With the growth of certificate-based authentication, many organizations have found Shadow IT CAs run by engineers that needed certificates and did not use the company-approved private CA. These are usually not created with malicious intent, but instead, an engineer realizes that they need a certificate authority to create certificates for their authentication (either to their application, to a cloud service, or something else). Since they do not know who to talk to or if the organization has an internal Certificate Authority for this use case, they go ahead and create a certificate authority on their own. This is a major risk for you since certificate authorities – if not configured properly – can become huge vulnerabilities for your organization. The problem with Shadow IT Certificate Authorities and self-signed certificates is that, since they were not created by your team, they are hard to find.
These certificates can be hiding anywhere, from ports used for RDP, databases, etc. to being used by applications and IoT devices for authentication, to even being used as SSL certificates for internal sites. To find these certificates in all those areas you would have to create a script that checks each of those places for certificates you don’t know about.
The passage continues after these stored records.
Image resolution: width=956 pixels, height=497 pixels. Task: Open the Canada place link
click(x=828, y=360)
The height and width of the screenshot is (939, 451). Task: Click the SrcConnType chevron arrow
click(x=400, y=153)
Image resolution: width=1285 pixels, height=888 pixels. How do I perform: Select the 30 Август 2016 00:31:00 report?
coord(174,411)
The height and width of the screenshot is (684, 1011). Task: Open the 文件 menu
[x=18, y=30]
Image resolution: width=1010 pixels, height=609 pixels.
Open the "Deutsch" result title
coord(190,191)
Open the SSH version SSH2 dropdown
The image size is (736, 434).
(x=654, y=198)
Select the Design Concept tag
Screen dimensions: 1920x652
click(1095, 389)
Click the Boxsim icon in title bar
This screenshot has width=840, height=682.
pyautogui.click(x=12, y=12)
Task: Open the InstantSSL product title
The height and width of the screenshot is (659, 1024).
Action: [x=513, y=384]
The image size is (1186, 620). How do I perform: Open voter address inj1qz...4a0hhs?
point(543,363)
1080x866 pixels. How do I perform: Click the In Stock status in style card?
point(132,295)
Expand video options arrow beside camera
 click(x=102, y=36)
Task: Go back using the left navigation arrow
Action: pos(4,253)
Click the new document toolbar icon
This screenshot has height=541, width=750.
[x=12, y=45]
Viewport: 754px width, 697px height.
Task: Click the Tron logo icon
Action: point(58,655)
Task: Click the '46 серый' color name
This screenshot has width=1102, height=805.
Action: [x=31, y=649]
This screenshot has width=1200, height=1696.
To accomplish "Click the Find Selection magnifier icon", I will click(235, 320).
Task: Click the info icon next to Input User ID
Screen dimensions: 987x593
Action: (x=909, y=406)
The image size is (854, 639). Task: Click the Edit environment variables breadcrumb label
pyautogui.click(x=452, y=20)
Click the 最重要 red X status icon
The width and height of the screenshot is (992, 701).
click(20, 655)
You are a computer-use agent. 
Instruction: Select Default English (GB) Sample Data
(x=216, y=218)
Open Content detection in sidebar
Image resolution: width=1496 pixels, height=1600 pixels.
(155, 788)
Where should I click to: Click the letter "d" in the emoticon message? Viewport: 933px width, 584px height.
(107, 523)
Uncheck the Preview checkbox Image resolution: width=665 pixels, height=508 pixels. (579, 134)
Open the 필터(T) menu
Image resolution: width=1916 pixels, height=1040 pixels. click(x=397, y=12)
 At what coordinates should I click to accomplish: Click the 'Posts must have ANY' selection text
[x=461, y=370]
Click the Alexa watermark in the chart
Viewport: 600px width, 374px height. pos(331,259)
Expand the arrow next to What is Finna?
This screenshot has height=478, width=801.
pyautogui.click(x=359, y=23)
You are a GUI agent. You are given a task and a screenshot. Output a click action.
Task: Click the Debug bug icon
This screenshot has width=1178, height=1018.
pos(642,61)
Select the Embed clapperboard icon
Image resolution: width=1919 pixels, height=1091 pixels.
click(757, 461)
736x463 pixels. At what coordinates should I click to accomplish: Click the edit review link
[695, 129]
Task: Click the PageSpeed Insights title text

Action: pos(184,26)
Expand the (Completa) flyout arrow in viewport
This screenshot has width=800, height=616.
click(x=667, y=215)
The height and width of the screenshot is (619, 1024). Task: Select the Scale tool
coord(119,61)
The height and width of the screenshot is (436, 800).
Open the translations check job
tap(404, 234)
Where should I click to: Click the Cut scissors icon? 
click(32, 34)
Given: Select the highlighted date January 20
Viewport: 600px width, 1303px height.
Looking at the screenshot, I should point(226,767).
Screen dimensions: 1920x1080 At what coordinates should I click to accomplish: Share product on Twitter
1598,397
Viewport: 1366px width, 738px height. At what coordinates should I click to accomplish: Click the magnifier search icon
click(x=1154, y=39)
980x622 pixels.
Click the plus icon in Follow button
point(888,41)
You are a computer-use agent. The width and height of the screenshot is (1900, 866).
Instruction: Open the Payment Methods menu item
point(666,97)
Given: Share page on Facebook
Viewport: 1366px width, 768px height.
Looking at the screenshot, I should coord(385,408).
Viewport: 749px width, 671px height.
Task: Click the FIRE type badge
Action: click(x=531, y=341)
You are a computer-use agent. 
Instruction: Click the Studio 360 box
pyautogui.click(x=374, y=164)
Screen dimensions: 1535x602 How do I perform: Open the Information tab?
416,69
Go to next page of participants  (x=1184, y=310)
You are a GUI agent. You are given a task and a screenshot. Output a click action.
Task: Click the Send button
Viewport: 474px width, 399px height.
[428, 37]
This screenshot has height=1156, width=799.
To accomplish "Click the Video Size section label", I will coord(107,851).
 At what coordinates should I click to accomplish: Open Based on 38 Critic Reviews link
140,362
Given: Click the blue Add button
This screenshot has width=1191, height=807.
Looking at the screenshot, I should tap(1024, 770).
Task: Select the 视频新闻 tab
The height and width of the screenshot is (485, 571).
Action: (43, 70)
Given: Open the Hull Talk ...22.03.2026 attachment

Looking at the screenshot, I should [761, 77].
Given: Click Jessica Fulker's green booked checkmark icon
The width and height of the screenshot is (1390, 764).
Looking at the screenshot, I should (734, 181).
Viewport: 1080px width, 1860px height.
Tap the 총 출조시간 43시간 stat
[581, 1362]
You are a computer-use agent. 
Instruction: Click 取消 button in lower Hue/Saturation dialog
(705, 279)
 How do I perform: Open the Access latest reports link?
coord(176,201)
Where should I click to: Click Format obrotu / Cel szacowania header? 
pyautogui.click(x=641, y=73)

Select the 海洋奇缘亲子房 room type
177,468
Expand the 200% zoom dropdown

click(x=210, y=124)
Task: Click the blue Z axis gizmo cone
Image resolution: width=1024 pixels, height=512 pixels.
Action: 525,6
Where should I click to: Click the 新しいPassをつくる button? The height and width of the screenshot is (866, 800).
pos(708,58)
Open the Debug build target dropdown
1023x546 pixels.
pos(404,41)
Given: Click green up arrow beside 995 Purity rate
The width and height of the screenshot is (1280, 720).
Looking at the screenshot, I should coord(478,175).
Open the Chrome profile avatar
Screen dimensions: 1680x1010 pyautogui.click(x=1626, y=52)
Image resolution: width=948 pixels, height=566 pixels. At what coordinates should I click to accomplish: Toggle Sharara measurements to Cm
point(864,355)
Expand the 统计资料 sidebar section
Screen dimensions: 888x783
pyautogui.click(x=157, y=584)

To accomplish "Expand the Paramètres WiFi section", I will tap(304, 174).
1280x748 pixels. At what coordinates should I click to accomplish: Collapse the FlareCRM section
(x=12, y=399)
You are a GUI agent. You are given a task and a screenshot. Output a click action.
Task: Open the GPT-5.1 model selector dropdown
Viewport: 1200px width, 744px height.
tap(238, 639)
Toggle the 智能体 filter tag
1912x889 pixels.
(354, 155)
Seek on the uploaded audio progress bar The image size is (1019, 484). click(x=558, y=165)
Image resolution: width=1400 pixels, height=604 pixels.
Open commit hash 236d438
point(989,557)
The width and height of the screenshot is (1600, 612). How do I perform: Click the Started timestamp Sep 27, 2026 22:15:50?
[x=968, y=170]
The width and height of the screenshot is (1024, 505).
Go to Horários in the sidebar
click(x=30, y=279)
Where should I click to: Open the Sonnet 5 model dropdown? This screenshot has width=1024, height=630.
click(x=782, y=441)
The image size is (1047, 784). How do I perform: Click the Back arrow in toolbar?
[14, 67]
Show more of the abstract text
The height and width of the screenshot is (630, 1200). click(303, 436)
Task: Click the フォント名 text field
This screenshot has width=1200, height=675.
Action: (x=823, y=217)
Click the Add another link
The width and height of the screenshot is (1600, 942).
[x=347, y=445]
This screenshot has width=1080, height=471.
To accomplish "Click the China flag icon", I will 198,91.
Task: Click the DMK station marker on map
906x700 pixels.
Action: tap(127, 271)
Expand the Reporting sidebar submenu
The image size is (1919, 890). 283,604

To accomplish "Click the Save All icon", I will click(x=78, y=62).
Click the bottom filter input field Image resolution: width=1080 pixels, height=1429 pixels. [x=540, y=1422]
To help you with this, we have created EZMonitor. EZMonitor’s internal network scanning can be setup in minutes by simply running our agent in a Windows computer in your network (if you have multiple networks, EZMonitor allows you to scan and find all those certificates across all the networks).
The biggest fear of running this scan is finding what we hope we don’t find: a shadow IT Certificate Authority. If this happens, we have to ensure that the services that use that certificate authority move to a secure and compliant certificate authority. If your organization has one that can be used by them, chat with the team leader and explain why it is important to use an approved CA and then I would recommend creating guides and sharing them with your organization to enable them to use that CA and avoid this in the future. If your organization doesn’t have one, and is not planning on creating and managing one, I would recommend pointing the team to a cloud based certificate authority such as EZCA that takes care of all the security and compliance of the CA enabling them to focus on running their services while the PKI experts at Keytos manage and protect your certificate authority.